_What you should do_
Starting with the line that contains "You are a computer-use agent. The image size is (1007, 635).", copy every line through the end of the data below, exactly and with nothing added.

[Stored data]

[Start of Attachment]

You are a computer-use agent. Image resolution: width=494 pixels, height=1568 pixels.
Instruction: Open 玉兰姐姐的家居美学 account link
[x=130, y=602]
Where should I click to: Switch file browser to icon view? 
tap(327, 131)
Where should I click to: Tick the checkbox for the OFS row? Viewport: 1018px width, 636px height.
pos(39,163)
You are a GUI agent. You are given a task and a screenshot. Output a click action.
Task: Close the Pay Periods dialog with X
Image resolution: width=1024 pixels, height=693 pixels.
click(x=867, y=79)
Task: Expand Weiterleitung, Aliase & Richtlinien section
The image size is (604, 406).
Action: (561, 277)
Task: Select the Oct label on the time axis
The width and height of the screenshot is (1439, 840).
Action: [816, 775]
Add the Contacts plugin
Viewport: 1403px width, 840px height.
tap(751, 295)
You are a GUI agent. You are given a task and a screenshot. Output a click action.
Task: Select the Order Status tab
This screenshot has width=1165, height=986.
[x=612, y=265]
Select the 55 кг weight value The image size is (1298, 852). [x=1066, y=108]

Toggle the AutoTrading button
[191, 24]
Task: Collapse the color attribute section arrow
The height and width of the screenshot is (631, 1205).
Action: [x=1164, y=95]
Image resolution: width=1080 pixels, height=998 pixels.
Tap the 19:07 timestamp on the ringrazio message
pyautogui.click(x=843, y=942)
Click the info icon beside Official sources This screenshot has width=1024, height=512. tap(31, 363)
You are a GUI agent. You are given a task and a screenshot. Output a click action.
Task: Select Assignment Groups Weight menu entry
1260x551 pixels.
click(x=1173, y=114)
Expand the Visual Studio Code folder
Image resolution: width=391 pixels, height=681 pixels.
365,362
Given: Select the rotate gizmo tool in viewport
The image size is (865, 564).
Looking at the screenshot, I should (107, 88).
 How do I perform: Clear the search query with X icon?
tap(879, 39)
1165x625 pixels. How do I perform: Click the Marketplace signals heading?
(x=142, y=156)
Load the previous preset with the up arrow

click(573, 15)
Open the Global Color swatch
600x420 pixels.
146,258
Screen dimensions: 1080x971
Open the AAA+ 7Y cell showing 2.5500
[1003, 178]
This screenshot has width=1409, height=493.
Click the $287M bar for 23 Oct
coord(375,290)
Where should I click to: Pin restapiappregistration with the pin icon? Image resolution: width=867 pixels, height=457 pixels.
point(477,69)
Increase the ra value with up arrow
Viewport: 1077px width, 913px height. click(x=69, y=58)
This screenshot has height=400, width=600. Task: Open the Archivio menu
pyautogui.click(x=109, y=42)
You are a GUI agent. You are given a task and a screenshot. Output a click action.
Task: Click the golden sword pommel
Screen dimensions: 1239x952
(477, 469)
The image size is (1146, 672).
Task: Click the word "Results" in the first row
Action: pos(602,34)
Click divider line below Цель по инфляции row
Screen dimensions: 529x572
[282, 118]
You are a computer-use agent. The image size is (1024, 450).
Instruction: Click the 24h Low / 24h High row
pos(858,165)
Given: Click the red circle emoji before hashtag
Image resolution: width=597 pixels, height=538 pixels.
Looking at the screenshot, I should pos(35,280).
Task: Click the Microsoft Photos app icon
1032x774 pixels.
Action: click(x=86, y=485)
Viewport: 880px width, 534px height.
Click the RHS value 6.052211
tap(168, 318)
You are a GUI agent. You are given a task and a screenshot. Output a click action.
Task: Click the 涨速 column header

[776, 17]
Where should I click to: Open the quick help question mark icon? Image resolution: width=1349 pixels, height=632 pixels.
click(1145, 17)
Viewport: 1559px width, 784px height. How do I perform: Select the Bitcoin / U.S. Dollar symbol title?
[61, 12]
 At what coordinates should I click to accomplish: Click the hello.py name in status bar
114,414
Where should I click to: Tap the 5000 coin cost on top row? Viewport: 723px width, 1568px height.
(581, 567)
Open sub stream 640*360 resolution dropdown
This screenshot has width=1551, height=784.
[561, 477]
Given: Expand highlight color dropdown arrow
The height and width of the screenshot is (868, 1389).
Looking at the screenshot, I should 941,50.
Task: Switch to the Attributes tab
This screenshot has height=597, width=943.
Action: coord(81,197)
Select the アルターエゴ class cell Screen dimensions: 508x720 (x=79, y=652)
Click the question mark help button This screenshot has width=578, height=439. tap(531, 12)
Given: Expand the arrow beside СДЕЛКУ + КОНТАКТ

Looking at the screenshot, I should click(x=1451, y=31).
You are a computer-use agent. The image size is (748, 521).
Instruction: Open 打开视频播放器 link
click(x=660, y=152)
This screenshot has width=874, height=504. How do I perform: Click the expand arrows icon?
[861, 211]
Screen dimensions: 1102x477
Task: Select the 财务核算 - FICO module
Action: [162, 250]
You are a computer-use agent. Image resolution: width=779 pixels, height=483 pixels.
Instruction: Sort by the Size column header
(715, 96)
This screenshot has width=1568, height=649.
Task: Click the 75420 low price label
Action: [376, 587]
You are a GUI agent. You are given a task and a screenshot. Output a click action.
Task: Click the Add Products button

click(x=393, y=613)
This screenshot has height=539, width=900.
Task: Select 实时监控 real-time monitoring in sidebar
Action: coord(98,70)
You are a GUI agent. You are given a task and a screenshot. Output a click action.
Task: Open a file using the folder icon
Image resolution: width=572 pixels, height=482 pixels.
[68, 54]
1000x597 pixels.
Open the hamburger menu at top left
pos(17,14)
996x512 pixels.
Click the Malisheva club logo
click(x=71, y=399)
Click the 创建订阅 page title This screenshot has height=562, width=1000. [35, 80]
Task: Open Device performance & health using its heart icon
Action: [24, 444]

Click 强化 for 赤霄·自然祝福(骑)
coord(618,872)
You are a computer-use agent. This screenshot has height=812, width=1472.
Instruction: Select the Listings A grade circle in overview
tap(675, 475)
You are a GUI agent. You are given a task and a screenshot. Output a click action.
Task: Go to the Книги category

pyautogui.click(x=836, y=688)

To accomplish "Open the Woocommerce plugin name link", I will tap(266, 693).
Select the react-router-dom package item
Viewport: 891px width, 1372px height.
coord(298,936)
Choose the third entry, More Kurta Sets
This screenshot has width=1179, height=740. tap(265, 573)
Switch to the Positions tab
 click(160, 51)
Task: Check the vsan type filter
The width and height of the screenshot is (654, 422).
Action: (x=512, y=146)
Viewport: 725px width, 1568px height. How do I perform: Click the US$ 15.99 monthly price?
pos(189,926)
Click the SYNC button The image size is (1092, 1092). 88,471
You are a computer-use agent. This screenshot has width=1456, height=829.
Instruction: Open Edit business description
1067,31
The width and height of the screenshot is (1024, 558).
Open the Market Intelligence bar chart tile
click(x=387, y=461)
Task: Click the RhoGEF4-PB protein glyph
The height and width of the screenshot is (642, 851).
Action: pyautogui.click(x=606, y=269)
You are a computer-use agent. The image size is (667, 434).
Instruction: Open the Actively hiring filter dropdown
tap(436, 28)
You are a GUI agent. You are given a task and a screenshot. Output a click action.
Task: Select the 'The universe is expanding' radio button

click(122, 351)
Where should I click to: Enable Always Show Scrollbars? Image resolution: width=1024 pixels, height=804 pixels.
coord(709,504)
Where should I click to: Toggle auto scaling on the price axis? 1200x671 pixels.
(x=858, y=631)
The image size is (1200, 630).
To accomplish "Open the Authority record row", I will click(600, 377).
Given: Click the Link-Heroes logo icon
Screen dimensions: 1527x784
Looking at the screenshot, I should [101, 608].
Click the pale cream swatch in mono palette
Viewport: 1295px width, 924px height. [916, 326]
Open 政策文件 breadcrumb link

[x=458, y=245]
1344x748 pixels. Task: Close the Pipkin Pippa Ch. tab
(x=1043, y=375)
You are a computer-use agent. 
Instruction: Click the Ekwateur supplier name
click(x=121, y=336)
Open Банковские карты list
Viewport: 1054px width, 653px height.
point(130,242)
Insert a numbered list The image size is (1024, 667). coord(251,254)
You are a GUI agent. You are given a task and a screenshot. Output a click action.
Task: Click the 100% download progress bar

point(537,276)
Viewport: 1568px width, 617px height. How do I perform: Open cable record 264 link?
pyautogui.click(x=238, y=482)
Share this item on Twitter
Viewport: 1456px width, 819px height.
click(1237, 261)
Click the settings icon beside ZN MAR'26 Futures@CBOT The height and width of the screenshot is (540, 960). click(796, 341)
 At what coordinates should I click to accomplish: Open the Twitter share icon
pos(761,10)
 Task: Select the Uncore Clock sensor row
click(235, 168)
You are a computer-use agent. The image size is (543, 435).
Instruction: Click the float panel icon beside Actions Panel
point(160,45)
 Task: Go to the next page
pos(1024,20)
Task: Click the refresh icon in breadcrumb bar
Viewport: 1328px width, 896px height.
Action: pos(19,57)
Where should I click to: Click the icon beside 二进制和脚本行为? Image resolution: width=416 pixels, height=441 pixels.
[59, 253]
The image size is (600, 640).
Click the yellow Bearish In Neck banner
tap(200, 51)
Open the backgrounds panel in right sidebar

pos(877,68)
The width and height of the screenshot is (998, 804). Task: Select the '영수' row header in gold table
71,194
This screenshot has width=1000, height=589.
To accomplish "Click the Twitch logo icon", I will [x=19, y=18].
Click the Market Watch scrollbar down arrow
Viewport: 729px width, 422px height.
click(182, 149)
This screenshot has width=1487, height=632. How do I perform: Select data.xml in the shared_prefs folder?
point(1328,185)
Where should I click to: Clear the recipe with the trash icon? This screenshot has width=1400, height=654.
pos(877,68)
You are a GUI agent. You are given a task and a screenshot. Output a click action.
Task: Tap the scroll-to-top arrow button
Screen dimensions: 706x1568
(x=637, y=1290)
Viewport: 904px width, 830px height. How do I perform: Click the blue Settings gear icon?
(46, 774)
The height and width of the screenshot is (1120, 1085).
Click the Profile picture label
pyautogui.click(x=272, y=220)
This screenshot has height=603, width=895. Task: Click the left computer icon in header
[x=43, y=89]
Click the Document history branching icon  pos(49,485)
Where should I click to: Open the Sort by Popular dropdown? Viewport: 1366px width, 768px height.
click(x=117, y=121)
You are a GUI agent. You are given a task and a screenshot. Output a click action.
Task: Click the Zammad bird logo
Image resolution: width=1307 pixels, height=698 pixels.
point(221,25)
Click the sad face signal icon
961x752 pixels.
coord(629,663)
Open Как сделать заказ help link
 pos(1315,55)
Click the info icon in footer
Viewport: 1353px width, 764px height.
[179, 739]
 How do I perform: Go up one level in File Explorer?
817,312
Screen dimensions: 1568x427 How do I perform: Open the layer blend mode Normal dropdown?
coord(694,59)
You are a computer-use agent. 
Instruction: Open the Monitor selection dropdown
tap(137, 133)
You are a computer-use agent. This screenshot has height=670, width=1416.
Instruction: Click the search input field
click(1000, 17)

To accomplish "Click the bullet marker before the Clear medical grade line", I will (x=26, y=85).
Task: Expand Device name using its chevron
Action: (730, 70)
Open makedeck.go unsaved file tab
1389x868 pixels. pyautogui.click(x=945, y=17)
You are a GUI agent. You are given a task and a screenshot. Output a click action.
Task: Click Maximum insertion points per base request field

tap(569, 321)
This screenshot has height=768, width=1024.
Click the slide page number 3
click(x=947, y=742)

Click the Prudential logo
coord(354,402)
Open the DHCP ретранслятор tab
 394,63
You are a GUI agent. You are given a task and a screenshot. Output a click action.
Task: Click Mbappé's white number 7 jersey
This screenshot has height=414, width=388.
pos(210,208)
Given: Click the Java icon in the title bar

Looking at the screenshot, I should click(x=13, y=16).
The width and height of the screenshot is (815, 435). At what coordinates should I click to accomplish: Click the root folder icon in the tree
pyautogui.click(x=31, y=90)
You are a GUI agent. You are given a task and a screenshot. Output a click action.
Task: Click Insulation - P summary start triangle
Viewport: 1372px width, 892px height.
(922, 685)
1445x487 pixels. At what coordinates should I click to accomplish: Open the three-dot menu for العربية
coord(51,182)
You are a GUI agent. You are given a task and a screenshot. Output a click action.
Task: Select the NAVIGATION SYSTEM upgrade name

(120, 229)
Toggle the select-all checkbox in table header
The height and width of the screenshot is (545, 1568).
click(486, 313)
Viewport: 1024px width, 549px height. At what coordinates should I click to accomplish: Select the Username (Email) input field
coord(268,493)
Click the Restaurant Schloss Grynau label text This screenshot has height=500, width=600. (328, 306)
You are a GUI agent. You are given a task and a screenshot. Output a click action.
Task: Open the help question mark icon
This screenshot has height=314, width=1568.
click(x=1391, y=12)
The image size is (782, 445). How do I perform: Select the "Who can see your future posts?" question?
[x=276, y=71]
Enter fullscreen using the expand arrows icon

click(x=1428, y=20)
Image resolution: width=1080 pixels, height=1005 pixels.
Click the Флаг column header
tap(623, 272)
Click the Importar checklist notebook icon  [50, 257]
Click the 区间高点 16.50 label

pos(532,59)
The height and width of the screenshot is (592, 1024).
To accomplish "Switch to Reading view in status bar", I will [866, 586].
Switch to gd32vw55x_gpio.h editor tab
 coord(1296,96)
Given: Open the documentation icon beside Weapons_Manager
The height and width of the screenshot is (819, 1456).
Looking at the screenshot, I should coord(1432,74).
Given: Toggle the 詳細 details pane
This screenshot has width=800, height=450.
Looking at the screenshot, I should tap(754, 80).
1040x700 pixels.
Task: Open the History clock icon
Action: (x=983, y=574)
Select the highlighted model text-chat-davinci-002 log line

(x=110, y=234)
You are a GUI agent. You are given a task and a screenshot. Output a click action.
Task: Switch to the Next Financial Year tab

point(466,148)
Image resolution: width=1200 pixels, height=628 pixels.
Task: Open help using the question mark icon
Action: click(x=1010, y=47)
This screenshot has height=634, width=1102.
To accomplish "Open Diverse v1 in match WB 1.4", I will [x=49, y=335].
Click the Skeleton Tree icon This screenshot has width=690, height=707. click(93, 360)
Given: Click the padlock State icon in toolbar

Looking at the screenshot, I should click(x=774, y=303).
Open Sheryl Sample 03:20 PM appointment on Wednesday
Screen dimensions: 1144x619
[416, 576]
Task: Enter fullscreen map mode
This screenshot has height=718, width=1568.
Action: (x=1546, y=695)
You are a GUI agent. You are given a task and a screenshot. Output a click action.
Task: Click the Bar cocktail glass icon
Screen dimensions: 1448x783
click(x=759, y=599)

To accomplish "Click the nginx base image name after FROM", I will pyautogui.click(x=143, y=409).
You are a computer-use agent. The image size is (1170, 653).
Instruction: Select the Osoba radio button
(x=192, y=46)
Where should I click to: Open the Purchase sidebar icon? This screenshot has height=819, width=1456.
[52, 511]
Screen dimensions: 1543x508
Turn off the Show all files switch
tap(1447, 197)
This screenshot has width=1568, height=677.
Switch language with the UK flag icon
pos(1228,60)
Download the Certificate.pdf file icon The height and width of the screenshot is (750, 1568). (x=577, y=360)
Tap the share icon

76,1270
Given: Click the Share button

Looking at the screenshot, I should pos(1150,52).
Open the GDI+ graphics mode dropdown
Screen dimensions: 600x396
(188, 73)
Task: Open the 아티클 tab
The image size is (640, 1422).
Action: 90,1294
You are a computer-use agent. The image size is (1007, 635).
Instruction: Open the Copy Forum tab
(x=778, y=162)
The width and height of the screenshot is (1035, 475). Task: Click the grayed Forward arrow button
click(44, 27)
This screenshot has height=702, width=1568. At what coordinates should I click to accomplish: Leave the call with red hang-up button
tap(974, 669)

[End of Attachment]

_Expected output_
You are a computer-use agent. The image size is (1007, 635).
Instruction: Open the Copy Forum tab
(x=778, y=162)
The width and height of the screenshot is (1035, 475). Task: Click the grayed Forward arrow button
click(44, 27)
This screenshot has height=702, width=1568. At what coordinates should I click to accomplish: Leave the call with red hang-up button
tap(974, 669)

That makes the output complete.